# [PROMPT]
Here are some entries. Repeat all of them exactly.

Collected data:
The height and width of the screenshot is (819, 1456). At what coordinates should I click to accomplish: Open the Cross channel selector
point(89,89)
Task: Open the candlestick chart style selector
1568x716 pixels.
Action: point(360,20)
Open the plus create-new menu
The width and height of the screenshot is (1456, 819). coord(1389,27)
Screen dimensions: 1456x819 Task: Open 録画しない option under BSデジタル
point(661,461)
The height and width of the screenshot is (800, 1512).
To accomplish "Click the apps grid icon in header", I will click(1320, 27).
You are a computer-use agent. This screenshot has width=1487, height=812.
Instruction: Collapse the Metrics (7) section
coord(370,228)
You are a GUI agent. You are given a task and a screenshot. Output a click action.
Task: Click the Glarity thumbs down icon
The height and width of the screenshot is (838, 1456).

# [EXERCISE OUTPUT]
The height and width of the screenshot is (819, 1456). At what coordinates should I click to accomplish: Open the Cross channel selector
point(89,89)
Task: Open the candlestick chart style selector
1568x716 pixels.
Action: point(360,20)
Open the plus create-new menu
The width and height of the screenshot is (1456, 819). coord(1389,27)
Screen dimensions: 1456x819 Task: Open 録画しない option under BSデジタル
point(661,461)
The height and width of the screenshot is (800, 1512).
To accomplish "Click the apps grid icon in header", I will click(1320, 27).
You are a computer-use agent. This screenshot has width=1487, height=812.
Instruction: Collapse the Metrics (7) section
coord(370,228)
You are a GUI agent. You are given a task and a screenshot. Output a click action.
Task: Click the Glarity thumbs down icon
The height and width of the screenshot is (838, 1456).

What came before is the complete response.